L’organisation atomique des édifices (cristallins, feuilletés, etc.) est un vaste sujet que les microscopies n’épuisent pas. Les microscopies électroniques utilisent la diffraction. La longueur d’onde de l’électron peut être très petite, ce qui permet de voir le pas d’un réseau atomique sans peine. Mais seulement le long de la surface. Dans l’épaisseur, aucune information précise n’est obtenue. Les électrons ne voient qu’une moyenne de quelques dizaines ou centaines de couches ; au-delà l’électron perd son caractère ondulatoire. Quant aux techniques de champ proche, elles ne voient que la couche atomique de surface pour l’essentiel. Pour accéder à la caractérisation morphologique d’édifices complexes ou imparfaits, les rayons X sont des alliés de choix. Les rayons X sont des ondes électromagnétiques situées entre l'ultraviolet et les rayons gamma. Ils ont donc des longueurs d'onde comparables aux distances interatomiques. Cette petite longueur d’onde leur permet, par la diffraction, de révéler le pas des réseaux de ces édifices. Leur principal avantage est la grande pénétration dans la matière "en ligne droite". On n’accède toutefois pas au nano objet individuel en raison de la faible diffraction de chaque atome.

Pour aller le plus loin possible, les chercheurs développent des techniques de formation de faisceaux ultra-brillants de rayons X depuis une vingtaine d’année. L’intérêt ? L’accès à une mesure en temps quasi réel, au lieu d’attendre des accumulations d’une ou deux semaines. Ces faisceaux de rayons X très brillants sont issus des synchrotrons. Un faisceau de dimension millimétrique (monochromatique) est envoyé en incidence dite rasante, donc avec un très petit angle d’incidence, sur la surface de l’échantillon.

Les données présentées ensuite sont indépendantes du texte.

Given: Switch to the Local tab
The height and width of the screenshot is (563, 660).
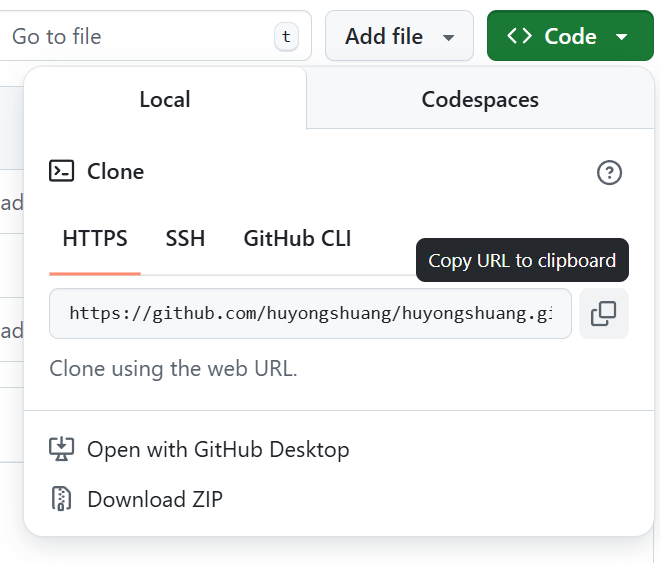Looking at the screenshot, I should (165, 99).
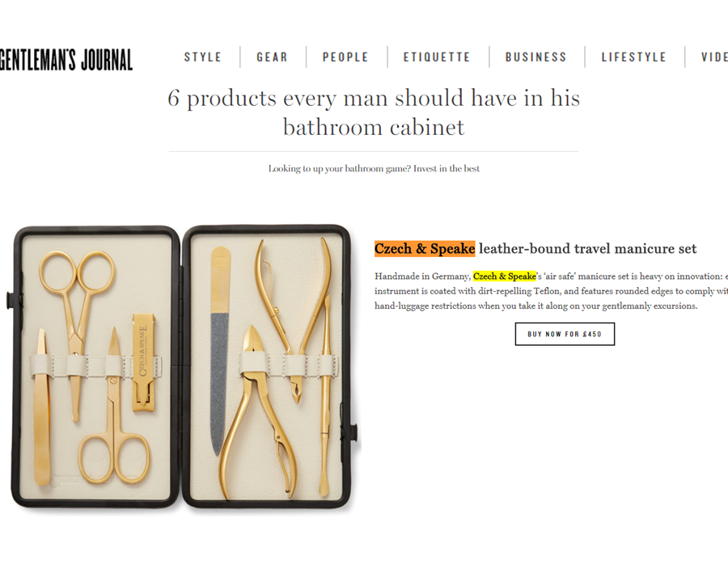Click the yellow-highlighted Czech & Speake link
728x582 pixels.
tap(505, 276)
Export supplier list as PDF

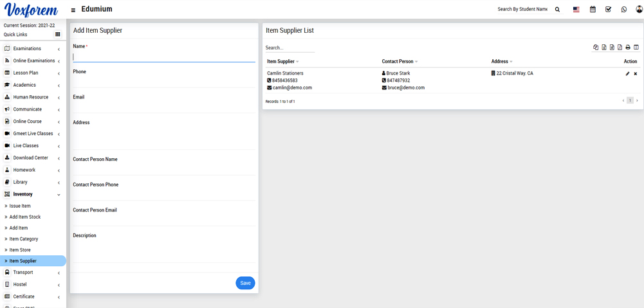click(620, 48)
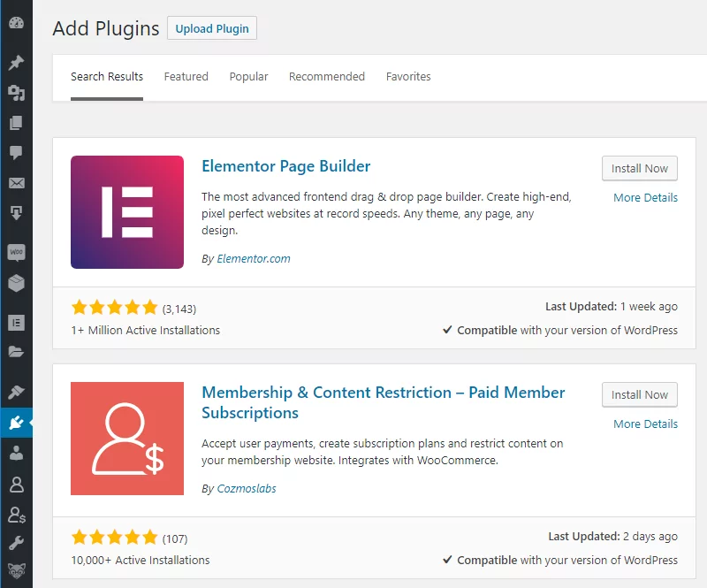Open Products box icon in sidebar
The height and width of the screenshot is (588, 707).
[x=16, y=283]
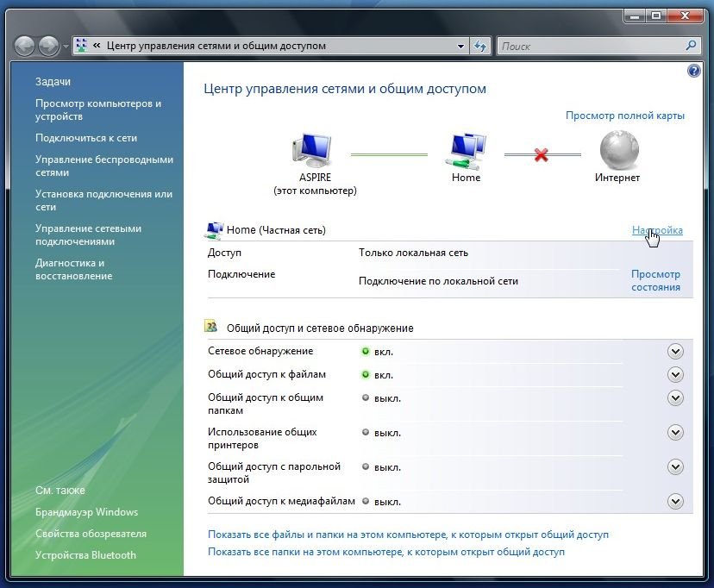Open the address bar history dropdown arrow

[x=460, y=46]
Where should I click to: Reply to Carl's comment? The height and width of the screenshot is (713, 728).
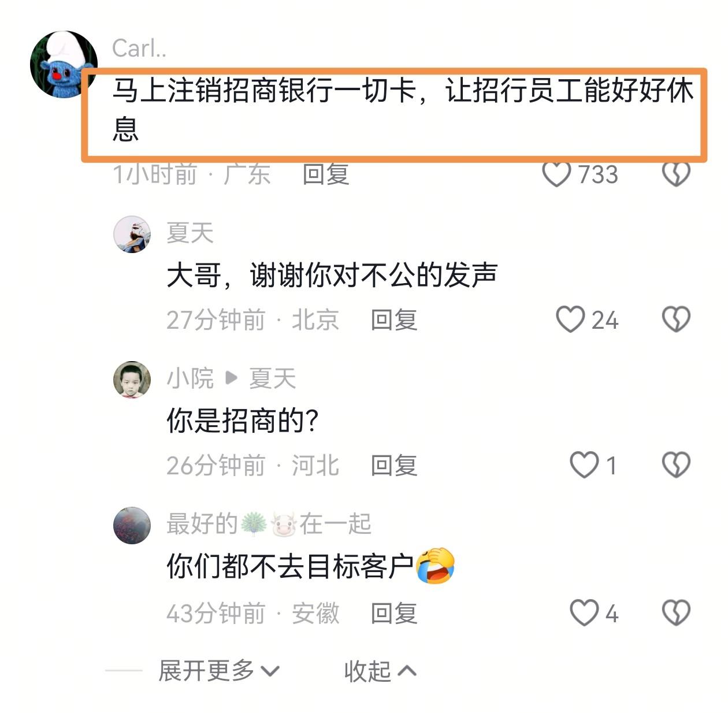[326, 174]
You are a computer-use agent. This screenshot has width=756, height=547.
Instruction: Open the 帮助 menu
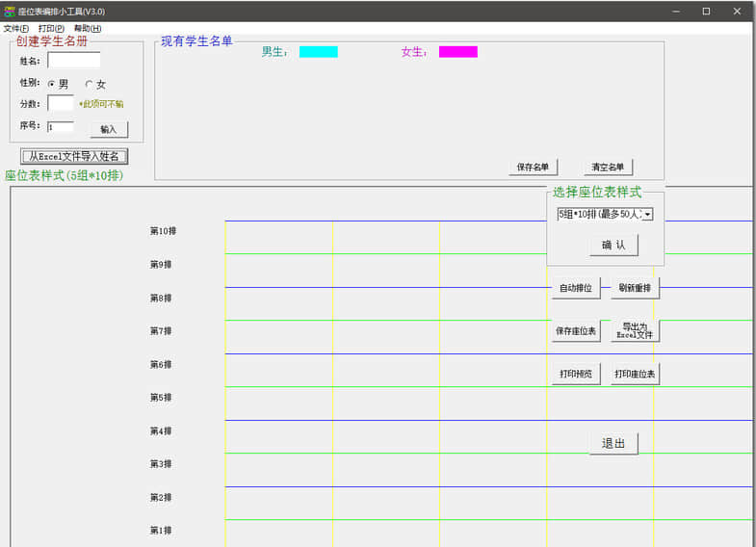click(88, 29)
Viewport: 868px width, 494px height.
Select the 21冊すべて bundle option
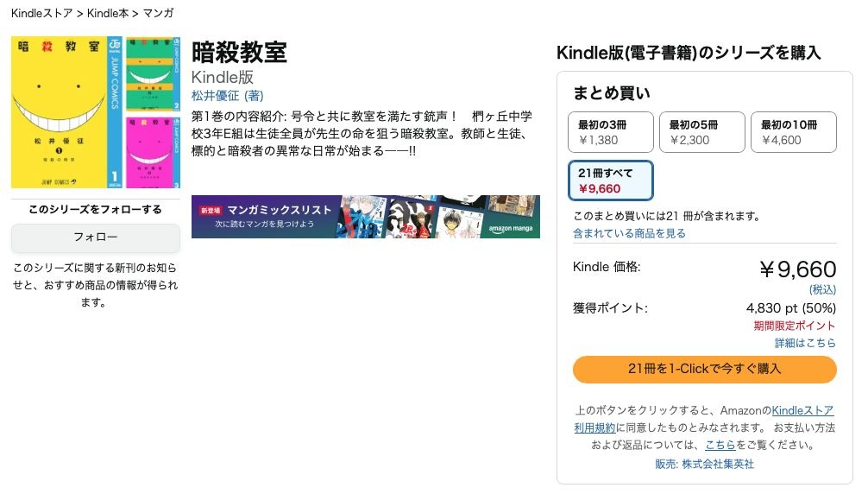pyautogui.click(x=611, y=181)
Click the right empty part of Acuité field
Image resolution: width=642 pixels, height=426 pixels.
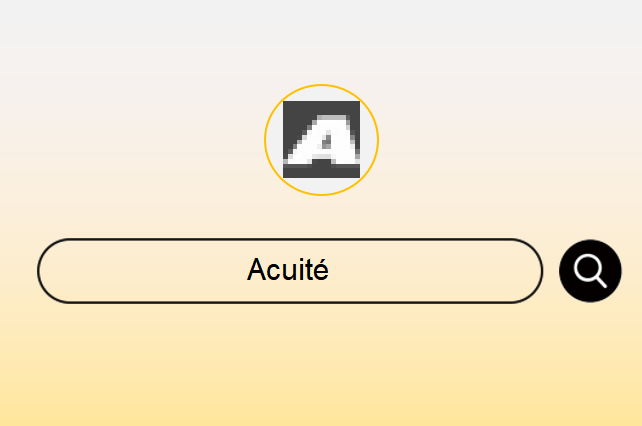coord(434,271)
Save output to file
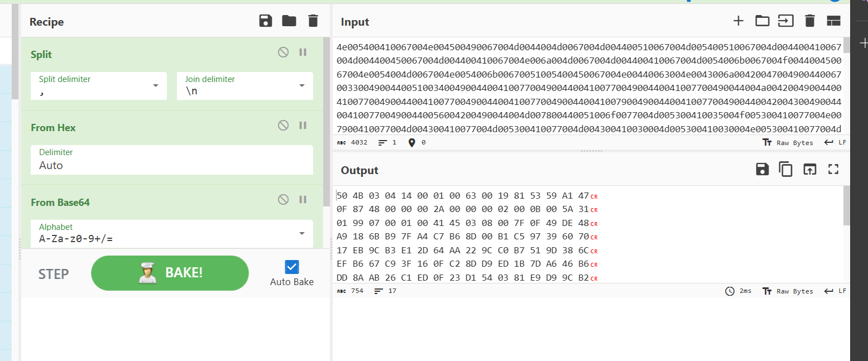The width and height of the screenshot is (868, 361). [x=762, y=170]
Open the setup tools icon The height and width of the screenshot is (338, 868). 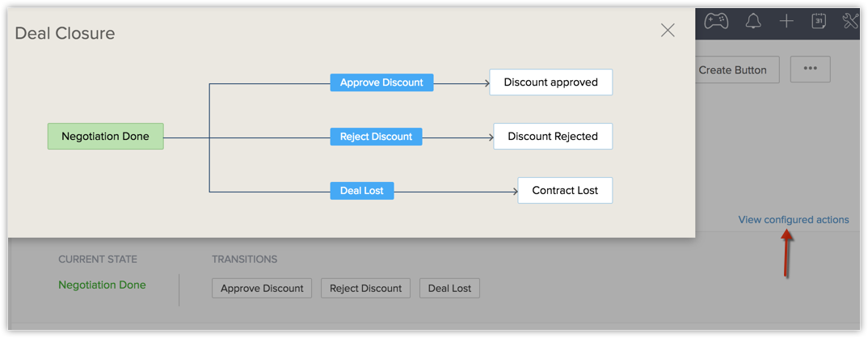[849, 22]
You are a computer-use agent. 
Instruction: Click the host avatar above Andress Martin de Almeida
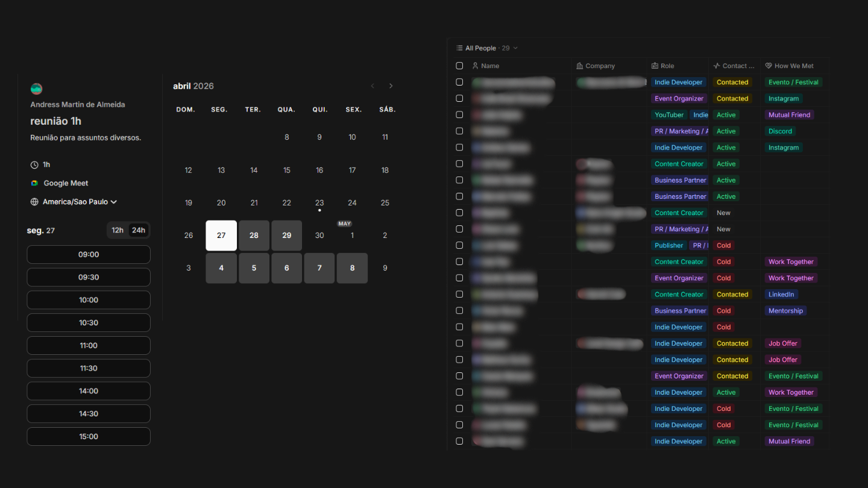(x=36, y=89)
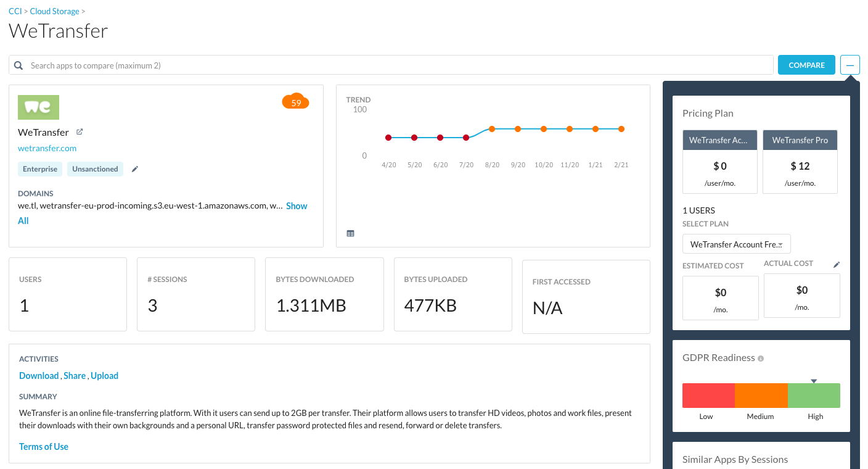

Il est alors dévié par les différentes inhomogénéités présentes en surface ou au cœur de l’édifice sondé. Cette intensité diffractée est recueillie par un détecteur à deux dimensions. Les résultats sont accessibles en quelques heures, et une campagne raisonnable permet de balayer, par exemple la température ou l’environnement gazeux.

Ainsi, la diffraction des rayons X permet notamment la caractérisation de nanocomposites intercalés (structures empilées). La distance entre les surfaces de deux nano feuillets varie en raison d’une organisation complexe des nano objets intercalés. Ainsi, il est possible d’accéder à la forme, la taille, l’orientation et l’organisation spatiale des nanostructures "internes", que ce soit en dépôt ou assez enfouies. Mieux, les physiciens peuvent suivre, en diffusion centrale sous ultravide, les phénomènes d’auto-assemblage à l’échelle nanométrique de ces nanostructures sur des substrats isolants. Autre exemple : Toutes les étapes de l’évolution d’un arrangement lors de la croissance par épitaxie par jets moléculaires - de la nucléation à la coalescence des îlots – sont sondées, scrutées. Les déformations de réseaux et les dislocations peuvent alors être étudiées. Lorsque le rayonnement synchrotron est combiné à un microscope à effet tunnel (STM) pour visualiser au mieux la couche supérieure, donc la visualiser atomiquement, les chercheurs obtiennent une image à haute résolution spatiale et spectrale. C’est à Grenoble que se situe l’installation européenne d’utilisation du rayonnement synchrotron, l’ESRF (European synchrotron radiation facility). Son anneau de stockage, qui émet des flux de rayons X mille milliards de fois plus brillants que ceux utilisés à l'hôpital, permet à dix-huit pays d’enquêter sur un grand nombre de matériaux, allant des biomolécules aux nano-aimants.
En Essonne cette fois, le synchrotron SOLEIL donne accès depuis septembre 2006 à une gamme plus large de rayons, allant des rayons X jusqu'à l'infrarouge en passant par l'ultraviolet, et les rayons X dits "mous". Parmi les utilisations innovantes, les physiciens on fait une large place à une utilisation en microélectronique, en imagerie des matériaux biologiques, minéraux ou composites. Au total, une trentaine d’équipements massifs de ce type existent dans le monde.